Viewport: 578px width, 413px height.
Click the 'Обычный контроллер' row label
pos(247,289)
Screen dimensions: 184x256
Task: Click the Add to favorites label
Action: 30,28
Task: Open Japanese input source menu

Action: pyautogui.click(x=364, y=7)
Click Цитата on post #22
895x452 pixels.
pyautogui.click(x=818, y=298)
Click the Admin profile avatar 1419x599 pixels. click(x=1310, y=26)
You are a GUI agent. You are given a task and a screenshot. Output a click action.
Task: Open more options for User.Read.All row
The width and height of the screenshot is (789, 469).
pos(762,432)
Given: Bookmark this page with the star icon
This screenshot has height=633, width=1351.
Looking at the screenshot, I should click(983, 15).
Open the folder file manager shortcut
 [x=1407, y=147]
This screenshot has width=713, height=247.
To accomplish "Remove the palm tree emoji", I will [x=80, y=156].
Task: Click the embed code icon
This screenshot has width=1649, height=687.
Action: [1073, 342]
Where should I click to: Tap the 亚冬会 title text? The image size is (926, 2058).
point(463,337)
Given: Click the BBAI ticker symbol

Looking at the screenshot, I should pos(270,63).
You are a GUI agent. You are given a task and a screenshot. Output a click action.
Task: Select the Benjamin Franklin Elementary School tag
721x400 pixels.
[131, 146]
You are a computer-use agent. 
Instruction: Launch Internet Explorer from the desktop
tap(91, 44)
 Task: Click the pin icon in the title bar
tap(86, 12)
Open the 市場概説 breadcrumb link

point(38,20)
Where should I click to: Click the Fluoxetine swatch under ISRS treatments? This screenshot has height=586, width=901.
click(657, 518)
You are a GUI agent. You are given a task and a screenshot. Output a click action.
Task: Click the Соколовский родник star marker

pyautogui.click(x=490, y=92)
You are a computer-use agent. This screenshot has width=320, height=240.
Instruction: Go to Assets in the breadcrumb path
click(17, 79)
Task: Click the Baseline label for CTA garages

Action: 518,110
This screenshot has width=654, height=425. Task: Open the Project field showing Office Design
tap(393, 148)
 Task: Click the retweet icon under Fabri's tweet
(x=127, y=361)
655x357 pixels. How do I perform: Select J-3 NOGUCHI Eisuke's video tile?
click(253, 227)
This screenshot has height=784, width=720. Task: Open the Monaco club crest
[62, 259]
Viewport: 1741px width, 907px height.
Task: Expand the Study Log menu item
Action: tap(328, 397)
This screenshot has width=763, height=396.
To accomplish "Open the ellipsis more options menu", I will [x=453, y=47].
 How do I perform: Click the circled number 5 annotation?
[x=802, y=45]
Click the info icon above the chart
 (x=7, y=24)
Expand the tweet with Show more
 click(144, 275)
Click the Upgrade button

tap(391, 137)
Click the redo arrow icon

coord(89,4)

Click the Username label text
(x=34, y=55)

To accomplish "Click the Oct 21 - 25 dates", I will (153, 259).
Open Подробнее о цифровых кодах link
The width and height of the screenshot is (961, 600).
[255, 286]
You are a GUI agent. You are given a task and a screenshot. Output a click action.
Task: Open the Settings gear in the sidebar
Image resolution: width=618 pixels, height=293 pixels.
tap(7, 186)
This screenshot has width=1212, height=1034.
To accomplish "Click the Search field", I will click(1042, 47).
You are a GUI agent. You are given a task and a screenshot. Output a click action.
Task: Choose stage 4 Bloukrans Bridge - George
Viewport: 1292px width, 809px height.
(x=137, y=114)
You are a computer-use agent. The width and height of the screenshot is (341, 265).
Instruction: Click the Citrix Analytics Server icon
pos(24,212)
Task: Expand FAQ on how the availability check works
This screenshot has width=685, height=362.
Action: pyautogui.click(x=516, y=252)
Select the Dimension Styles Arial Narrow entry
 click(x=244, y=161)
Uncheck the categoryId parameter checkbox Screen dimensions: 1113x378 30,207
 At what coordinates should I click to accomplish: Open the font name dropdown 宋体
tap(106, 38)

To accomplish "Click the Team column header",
○ ○ ○ ○ ○
WHAT YOU NEED TO DO: Every line of the material must be returned exactly as it appears.

OUTPUT:
Viewport: 578px width, 413px height.
Click the 'Обычный контроллер' row label
pos(247,289)
Screen dimensions: 184x256
Task: Click the Add to favorites label
Action: 30,28
Task: Open Japanese input source menu

Action: pyautogui.click(x=364, y=7)
Click Цитата on post #22
895x452 pixels.
pyautogui.click(x=818, y=298)
Click the Admin profile avatar 1419x599 pixels. click(x=1310, y=26)
You are a GUI agent. You are given a task and a screenshot. Output a click action.
Task: Open more options for User.Read.All row
The width and height of the screenshot is (789, 469).
pos(762,432)
Given: Bookmark this page with the star icon
This screenshot has height=633, width=1351.
Looking at the screenshot, I should click(983, 15).
Open the folder file manager shortcut
 [x=1407, y=147]
This screenshot has width=713, height=247.
To accomplish "Remove the palm tree emoji", I will [x=80, y=156].
Task: Click the embed code icon
This screenshot has width=1649, height=687.
Action: [1073, 342]
Where should I click to: Tap the 亚冬会 title text? The image size is (926, 2058).
point(463,337)
Given: Click the BBAI ticker symbol

Looking at the screenshot, I should pos(270,63).
You are a GUI agent. You are given a task and a screenshot. Output a click action.
Task: Select the Benjamin Franklin Elementary School tag
721x400 pixels.
[131, 146]
You are a computer-use agent. 
Instruction: Launch Internet Explorer from the desktop
tap(91, 44)
 Task: Click the pin icon in the title bar
tap(86, 12)
Open the 市場概説 breadcrumb link

point(38,20)
Where should I click to: Click the Fluoxetine swatch under ISRS treatments? This screenshot has height=586, width=901.
click(657, 518)
You are a GUI agent. You are given a task and a screenshot. Output a click action.
Task: Click the Соколовский родник star marker

pyautogui.click(x=490, y=92)
You are a computer-use agent. This screenshot has width=320, height=240.
Instruction: Go to Assets in the breadcrumb path
click(17, 79)
Task: Click the Baseline label for CTA garages

Action: 518,110
This screenshot has width=654, height=425. Task: Open the Project field showing Office Design
tap(393, 148)
 Task: Click the retweet icon under Fabri's tweet
(x=127, y=361)
655x357 pixels. How do I perform: Select J-3 NOGUCHI Eisuke's video tile?
click(253, 227)
This screenshot has height=784, width=720. Task: Open the Monaco club crest
[62, 259]
Viewport: 1741px width, 907px height.
Task: Expand the Study Log menu item
Action: tap(328, 397)
This screenshot has width=763, height=396.
To accomplish "Open the ellipsis more options menu", I will [x=453, y=47].
 How do I perform: Click the circled number 5 annotation?
[x=802, y=45]
Click the info icon above the chart
 (x=7, y=24)
Expand the tweet with Show more
 click(144, 275)
Click the Upgrade button

tap(391, 137)
Click the redo arrow icon

coord(89,4)

Click the Username label text
(x=34, y=55)

To accomplish "Click the Oct 21 - 25 dates", I will (153, 259).
Open Подробнее о цифровых кодах link
The width and height of the screenshot is (961, 600).
[255, 286]
You are a GUI agent. You are given a task and a screenshot. Output a click action.
Task: Open the Settings gear in the sidebar
Image resolution: width=618 pixels, height=293 pixels.
tap(7, 186)
This screenshot has width=1212, height=1034.
To accomplish "Click the Search field", I will click(1042, 47).
You are a GUI agent. You are given a task and a screenshot. Output a click action.
Task: Choose stage 4 Bloukrans Bridge - George
Viewport: 1292px width, 809px height.
(x=137, y=114)
You are a computer-use agent. The width and height of the screenshot is (341, 265).
Instruction: Click the Citrix Analytics Server icon
pos(24,212)
Task: Expand FAQ on how the availability check works
This screenshot has width=685, height=362.
Action: pyautogui.click(x=516, y=252)
Select the Dimension Styles Arial Narrow entry
 click(x=244, y=161)
Uncheck the categoryId parameter checkbox Screen dimensions: 1113x378 30,207
 At what coordinates should I click to accomplish: Open the font name dropdown 宋体
tap(106, 38)

To accomplish "Click the Team column header",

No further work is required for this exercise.